Among tentative results, MRI morphometry disclosed in 23 seven- to nine-year old dyscalculic children smaller volumes of many gray matter areas of the bihemispheric number network than in well-matched competent controls, and fractional anisotropy revealed especially marked axonal disorganization of posterior callosal interparietal connecting fibers.  In a reaction time and visual event-related potential (ERP) study, seven adolescent girls with severe pure dyscalculia and matched unaffected controls had to report whether a flashed Arabic digit was smaller or larger than five.68 Presence in both groups of the expected distance effect—discrimination easier the more distant the target from five—and normal early automatic ERPs suggested that deficient visual perception of digits or their positions on the number line did not explain the dyscalculia, whereas absence of a right parietal 400-450 poststimulus ERP in the dyscalculic group pointed to inadequate complex processing. Notably, the subjects, who had no other deficit in spatial skills, had severe difficulty identifying fingers in rotated pictures of hands. fMRIs in 18 9- to 12-year-old children with pure dyscalculia were compared with those of 20 matched controls on each of three tasks: choosing which of two answers was the exact or the approximate sum of two previously flashed single digits, or which of two displays of nine or fewer randomly dispersed small drawings of vegetables or fruits was the larger.69 fMRIs of the two groups did not differ when answering exact additions or estimations of number magnitude problems, but did in judging approximate answers to additions.  Although the groups activated the same brain networks, the dyscalculic children's allocation for approximate assessment of number magnitude was weaker, more variable, and less widespread. Lack of fMRI differences from controls in retrieval of exact calculation facts and nonsymbolic magnitude estimation suggested neither was critical to dyscalculia, leading the investigators to postulate a specific deficit in approximate number appraisal…
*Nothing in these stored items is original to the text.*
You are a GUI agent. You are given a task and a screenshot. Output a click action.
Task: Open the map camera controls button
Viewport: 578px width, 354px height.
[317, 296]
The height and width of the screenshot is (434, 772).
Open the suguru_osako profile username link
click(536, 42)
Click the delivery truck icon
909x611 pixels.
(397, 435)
Physicians' first responsibility when consulted for dyscalculia is to consider whether there is any evidence for a biologically treatable neurological disorder such as epilepsy or a genetic, metabolic, or structural brain disorder that might mandate EEG, brain imaging, or other investigations unrelated to the focus of this article. Physicians concerned with development need to discuss with the parents how far to go in probing for the biologic etiology of the problem, making clear which tests are for the child's or family's benefit and which to answer research questions. Their more pressing responsibility is to probe for the highly prevalent associated developmental problems such as attention-deficit disorder, anxiety, or depression amenable to counseling and pharmacologic interventions, and for unfavorable environmental circumstances to be addressed. Dealing with these nonspecific issues together with cognitive counseling may determine the success or failure of remedial educational interventions…
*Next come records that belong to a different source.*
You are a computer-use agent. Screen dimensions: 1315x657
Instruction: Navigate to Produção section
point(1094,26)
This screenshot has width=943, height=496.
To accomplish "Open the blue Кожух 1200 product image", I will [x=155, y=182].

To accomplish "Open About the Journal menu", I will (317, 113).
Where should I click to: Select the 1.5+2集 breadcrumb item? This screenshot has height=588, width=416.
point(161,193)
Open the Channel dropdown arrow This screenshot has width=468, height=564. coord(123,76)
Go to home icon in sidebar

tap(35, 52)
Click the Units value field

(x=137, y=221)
There is currently a great deal of interest in the potential benefits of noninvasive transcranial magnetic, electrical, and random noise stimulation aimed at altering intrinsic oscillations of underlying brain circuitry in individuals with developmental and psychiatric disorders.  For example, repeated transcranial direct current electrical stimulation of areas identified as relevant to particular cognitive abilities was reported to have long-term beneficial effects in children and adults with learning disabilities.  At this stage this is still preliminary research requiring much more work before it can be recommended ethically in the clinic, irrespective of exploding numbers of lay publications touting beneficial results.